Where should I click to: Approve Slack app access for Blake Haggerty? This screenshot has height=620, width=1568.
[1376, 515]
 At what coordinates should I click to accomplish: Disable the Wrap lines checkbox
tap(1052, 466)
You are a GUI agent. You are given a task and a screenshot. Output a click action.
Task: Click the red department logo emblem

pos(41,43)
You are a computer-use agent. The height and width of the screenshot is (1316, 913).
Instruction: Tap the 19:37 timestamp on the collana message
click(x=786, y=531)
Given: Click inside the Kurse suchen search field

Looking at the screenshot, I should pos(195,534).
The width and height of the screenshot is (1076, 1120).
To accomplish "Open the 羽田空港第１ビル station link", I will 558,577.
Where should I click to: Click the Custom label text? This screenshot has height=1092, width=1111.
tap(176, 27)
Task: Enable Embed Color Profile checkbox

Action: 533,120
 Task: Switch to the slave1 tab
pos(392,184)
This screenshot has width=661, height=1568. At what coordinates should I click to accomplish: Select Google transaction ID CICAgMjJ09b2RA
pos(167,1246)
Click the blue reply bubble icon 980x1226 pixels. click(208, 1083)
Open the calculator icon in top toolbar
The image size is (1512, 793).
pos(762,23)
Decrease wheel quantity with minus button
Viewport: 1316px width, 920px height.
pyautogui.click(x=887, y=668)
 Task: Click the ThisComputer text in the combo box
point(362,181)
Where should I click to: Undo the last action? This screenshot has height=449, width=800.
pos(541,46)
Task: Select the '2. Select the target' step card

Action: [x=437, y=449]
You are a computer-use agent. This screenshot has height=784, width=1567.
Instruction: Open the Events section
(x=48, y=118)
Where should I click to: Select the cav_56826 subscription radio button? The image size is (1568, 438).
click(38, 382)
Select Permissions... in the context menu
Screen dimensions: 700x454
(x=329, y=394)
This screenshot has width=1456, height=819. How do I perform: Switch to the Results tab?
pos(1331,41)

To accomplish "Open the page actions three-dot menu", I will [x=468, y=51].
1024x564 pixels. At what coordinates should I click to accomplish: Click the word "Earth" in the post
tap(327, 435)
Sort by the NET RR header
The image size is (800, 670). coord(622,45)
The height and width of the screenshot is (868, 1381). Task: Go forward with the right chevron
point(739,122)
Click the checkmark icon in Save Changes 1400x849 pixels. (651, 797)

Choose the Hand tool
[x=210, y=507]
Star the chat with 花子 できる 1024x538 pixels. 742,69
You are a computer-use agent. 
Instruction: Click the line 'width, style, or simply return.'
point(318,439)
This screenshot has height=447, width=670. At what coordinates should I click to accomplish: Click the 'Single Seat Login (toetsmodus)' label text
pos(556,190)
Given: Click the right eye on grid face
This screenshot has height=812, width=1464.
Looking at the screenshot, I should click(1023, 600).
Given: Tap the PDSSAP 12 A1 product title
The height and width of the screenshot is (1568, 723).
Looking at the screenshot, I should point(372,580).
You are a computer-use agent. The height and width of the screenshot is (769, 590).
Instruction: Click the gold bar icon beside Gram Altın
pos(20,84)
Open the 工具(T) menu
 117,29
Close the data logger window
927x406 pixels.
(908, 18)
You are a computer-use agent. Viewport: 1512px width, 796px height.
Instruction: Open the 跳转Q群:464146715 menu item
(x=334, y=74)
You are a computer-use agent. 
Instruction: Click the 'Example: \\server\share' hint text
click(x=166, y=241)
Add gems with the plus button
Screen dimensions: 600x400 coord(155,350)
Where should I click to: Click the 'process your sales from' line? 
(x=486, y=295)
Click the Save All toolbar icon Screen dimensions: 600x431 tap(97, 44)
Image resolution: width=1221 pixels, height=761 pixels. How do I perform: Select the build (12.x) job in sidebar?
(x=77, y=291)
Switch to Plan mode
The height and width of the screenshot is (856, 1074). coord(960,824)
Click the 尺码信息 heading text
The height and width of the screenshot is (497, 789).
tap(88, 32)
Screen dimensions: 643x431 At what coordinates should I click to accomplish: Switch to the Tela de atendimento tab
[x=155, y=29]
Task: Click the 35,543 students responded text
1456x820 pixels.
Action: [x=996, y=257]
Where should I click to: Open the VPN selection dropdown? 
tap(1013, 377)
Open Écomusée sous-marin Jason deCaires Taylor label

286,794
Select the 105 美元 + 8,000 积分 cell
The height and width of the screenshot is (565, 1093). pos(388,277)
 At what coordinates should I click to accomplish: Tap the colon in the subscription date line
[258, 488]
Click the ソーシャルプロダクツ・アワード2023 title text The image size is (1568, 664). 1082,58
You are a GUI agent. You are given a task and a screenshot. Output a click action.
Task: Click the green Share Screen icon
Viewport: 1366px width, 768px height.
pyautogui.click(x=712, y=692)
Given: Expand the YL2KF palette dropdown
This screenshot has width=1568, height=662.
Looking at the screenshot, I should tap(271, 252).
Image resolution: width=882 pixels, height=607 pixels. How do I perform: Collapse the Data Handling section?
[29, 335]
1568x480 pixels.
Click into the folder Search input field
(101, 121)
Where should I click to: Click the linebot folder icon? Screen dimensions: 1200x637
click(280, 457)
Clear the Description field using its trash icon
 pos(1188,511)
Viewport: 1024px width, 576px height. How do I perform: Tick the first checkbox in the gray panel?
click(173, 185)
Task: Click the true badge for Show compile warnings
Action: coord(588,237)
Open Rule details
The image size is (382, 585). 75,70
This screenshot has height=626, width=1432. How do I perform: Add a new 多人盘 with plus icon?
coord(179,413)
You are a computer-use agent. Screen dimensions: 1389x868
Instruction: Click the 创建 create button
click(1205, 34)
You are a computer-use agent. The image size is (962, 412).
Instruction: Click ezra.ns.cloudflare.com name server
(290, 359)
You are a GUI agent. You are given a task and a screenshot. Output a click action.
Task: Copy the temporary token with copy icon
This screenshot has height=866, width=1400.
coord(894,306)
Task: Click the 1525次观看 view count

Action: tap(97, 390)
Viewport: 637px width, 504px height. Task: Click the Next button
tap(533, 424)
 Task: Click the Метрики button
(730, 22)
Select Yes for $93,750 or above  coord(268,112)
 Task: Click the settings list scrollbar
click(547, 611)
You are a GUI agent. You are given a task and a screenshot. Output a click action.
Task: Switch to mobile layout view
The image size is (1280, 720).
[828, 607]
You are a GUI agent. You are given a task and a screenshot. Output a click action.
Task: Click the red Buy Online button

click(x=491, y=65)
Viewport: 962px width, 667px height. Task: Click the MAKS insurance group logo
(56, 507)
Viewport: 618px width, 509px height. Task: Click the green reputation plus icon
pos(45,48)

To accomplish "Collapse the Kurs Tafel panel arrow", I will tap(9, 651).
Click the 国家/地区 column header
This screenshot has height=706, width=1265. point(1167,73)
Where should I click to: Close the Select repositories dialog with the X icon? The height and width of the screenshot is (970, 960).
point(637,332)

---

Please report every line of the material above that contains the word "toolbar", treating uppercase and lowercase as different.

[COMPLETE RESPONSE]:
Open the calculator icon in top toolbar
Click the Save All toolbar icon Screen dimensions: 600x431 tap(97, 44)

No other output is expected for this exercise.